Elle retrace le parcours des différentes composantes du gang Parker, un groupe essentiellement composé de femmes, qui a œuvré de 1873 à 1877. L’Histoire leur reconnaît six hold-up…
Tout commence lorsque Thomas, l’époux de Margaret Parker, décède de phtisie en janvier 1872. Travaillant avec son époux, ayant une belle capacité à dresser les chevaux, Margaret, dite Garet, continue à tenir l’exploitation. Elle est aidée par des femmes qu’elle a recueillies lorsqu’elles étaient en danger comme Hattie, une ancienne esclave noire, deux sœurs, Joan et Stella…
Les affaires marchent bien jusqu’à ce qu’un voisin, Louis Connolly, un pseudo colonel, la demande en mariage. Elle refuse, trouvant beaucoup de plaisir à sa liberté. Il fait tout alors pour la ruiner et pour s’approprier le domaine à bas prix.
Ces femmes n’ont d’autre solution que partir. Garet veut se venger en dépouillant la famille de celui qui l’a dépossédée. Elles s’installent à Timberline, un site peu facilement accessible, à la frontière de trois États et, de là, mènent des raids contre les entreprises Connelly. Cependant, Garet regrette que personne ne relate ses actions en tant que femme.
C’est lors de l’attaque d’une diligence qu’elle rencontre Grace Trumbull. Celle-ci se dit capable de raconter leur histoire. Mais…

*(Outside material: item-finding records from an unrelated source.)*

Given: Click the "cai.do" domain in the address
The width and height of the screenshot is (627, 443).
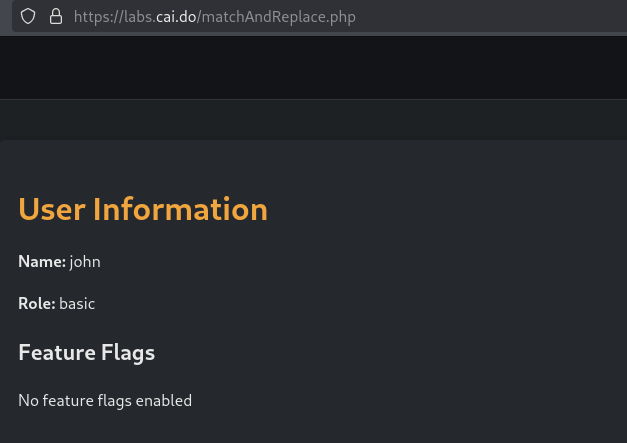Looking at the screenshot, I should pyautogui.click(x=175, y=17).
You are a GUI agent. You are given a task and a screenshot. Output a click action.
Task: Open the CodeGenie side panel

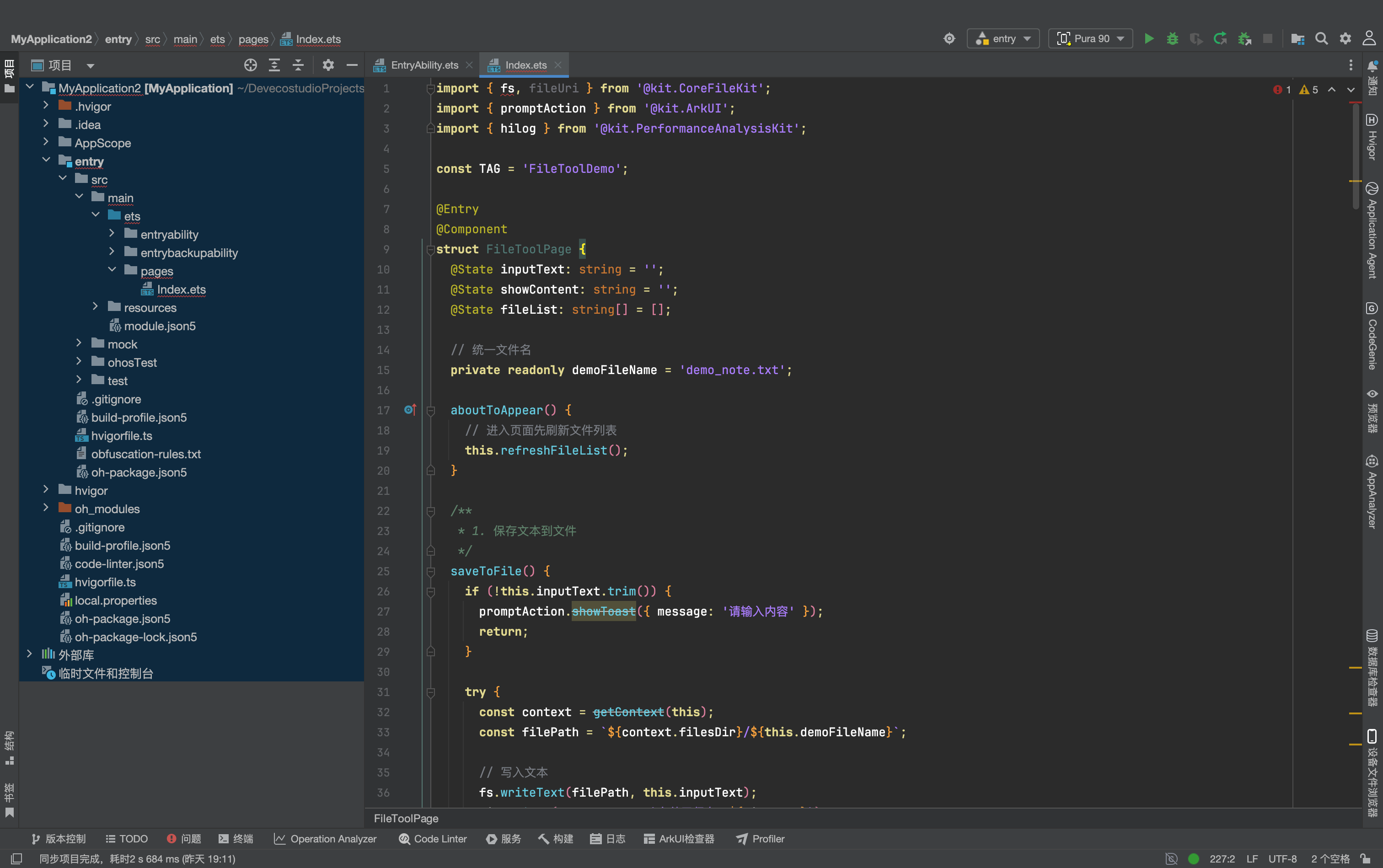point(1372,337)
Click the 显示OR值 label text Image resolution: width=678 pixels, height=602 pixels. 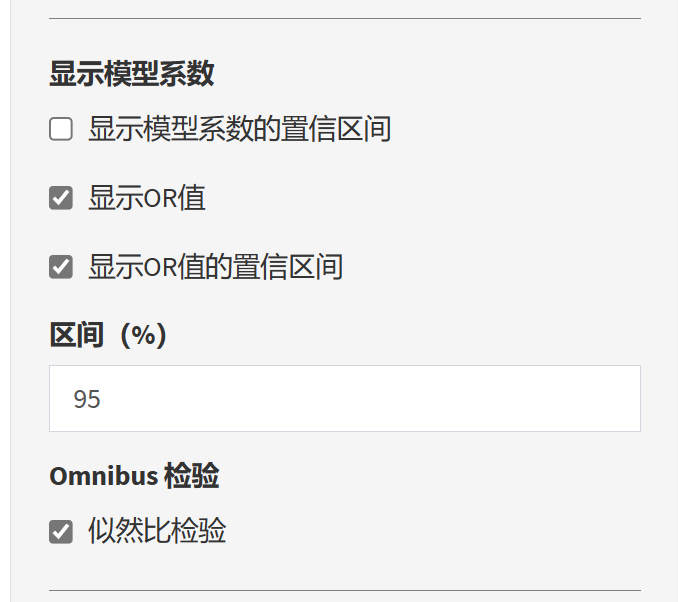point(147,198)
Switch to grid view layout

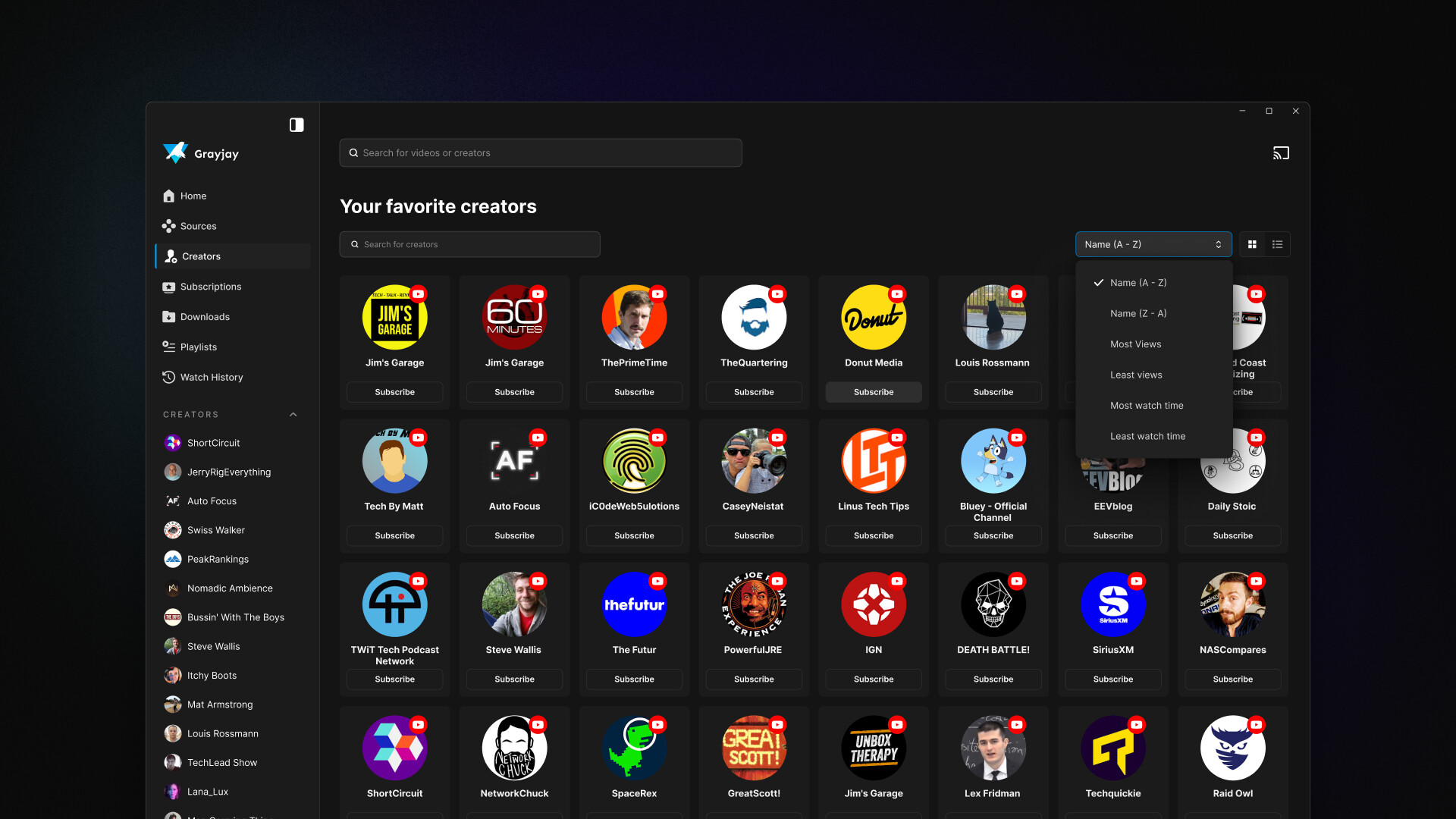1252,244
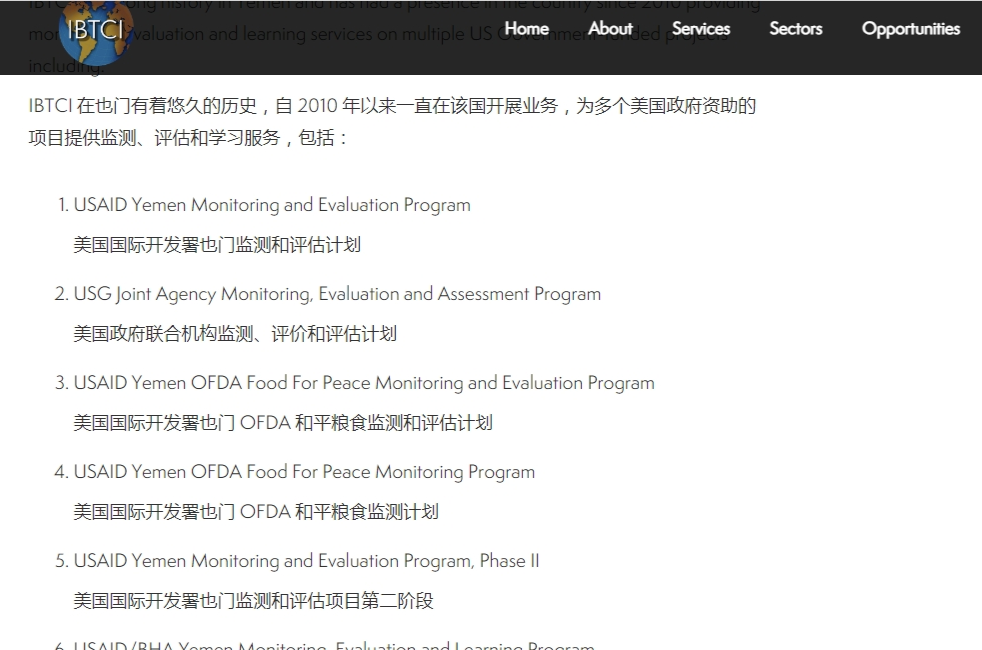
Task: Click the translation ending '和平粮食监测计划'
Action: (255, 512)
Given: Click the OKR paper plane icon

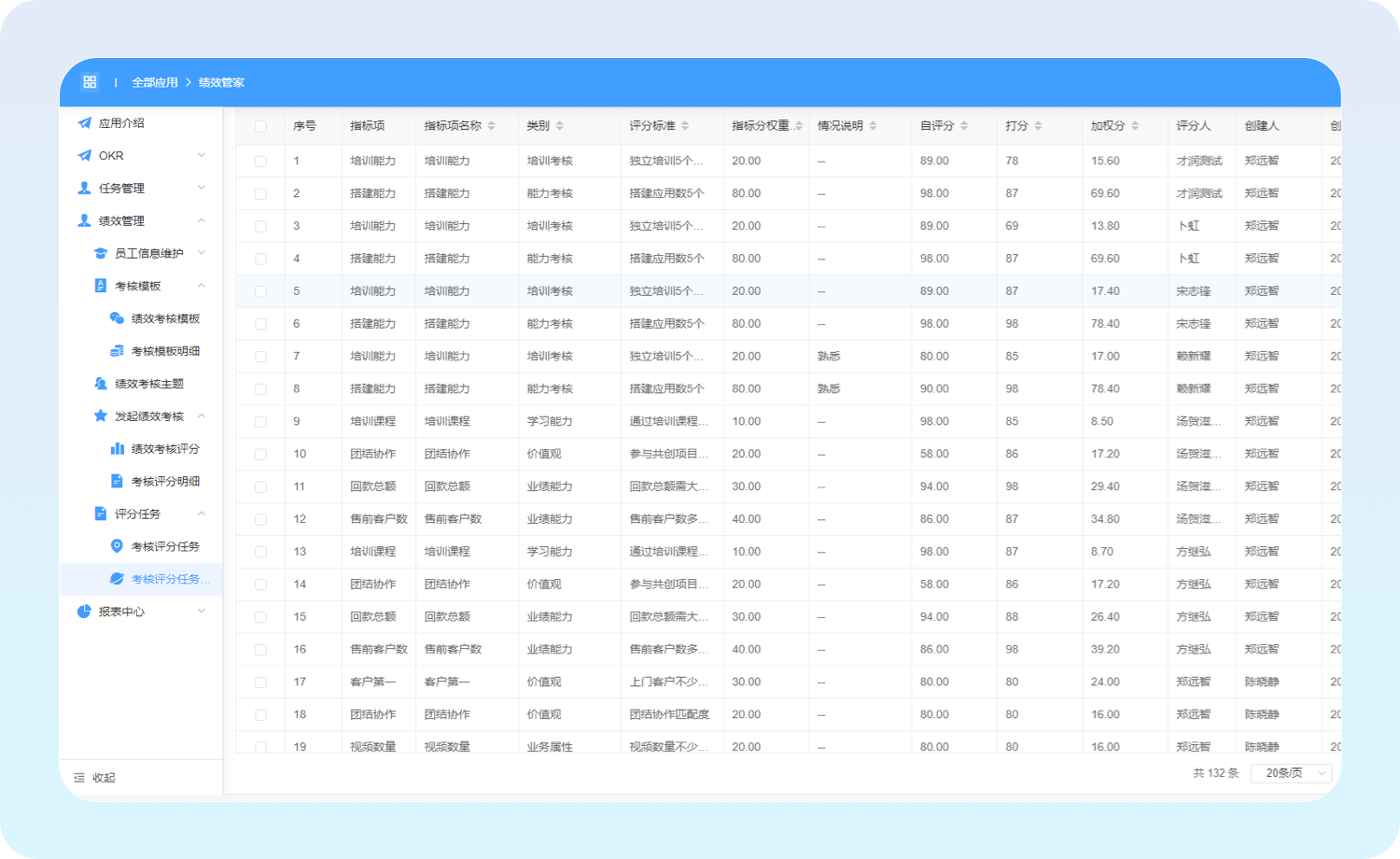Looking at the screenshot, I should click(85, 156).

Le livre se partage en six parties qui se coupent et s’entrecroisent, donnant la vision de plusieurs personnages à des époques différentes.
Ces récits s’appuient sur des bases authentiques, même si, pour structurer le contenu du roman, elles ont été étoffées, développées, intégrant une part de fiction.
Stéphanie Bailey, professeure d’histoire de l’ouest américain, s’attache à rendre à leur juste valeur le rôle des femmes dans le Far West. Elle relate, en introduction, les circonstances qui lui ont permis de découvrir les vies de Margaret Parker, de Hattie… Puis la romancière raconte la légende de Hattie Lacour et fait le lien avec le gang Parker dont elle était un élément. Celle-ci, en 1936, alors âgée de 92 ans, a raconté son histoire à Grace William dans le cadre d’entretiens menés pour le WPA (Works Progress Administration).
Elle a été esclave, soumise aux étreintes de son propriétaire, soldat déguisé en homme, buandière. Elle était en fuite après avoir égorgé un Blanc qui lui avait mis le dos en bouillie à coups de ceinture. Ce sont des archives des récits d’esclave qui éclairent son parcours.
Une large partie titrée “La Duchesse” relate plus particulièrement la vie de Margaret Parker. Puis c’est la poursuite par les Pinkerton, cette agence de détectives privés plus actifs et plus efficaces que les polices réglementaires.
Melissa Lenhardt construit son livre en croisant les entretiens de Hattie Lacour, devenue Henrietta Lee, le journal tenu par Margaret Parker et les notes de travail de Claire Hamilton, une ancienne agente de Pinkerton qui veut créer sa propre agence et a besoin d’une action d’éclat comme arrêter le gang Parker.
Avec Les femmes d’Heresy Ranch, la romancière-historienne donne un récit attractif à l’intrigue conçue avec une belle intensité et offre une réhabilitation du rôle essentiel des femmes pour la colonisation, donne une vision éclairante de l’existence quotidienne dans ces régions en devenir.
Elle brosse de magnifiques figures féminines qui restent longtemps en mémoire, le livre refermé.
serge perraud
Melissa Lenhardt, Les femmes d’Heresy Ranch (Heresy Ranch), traduit de l’anglais (États-Unis) par Tania Capron, cherche midi, coll. “Ailleurs”, février 2021, 544 p. – 23,00 €.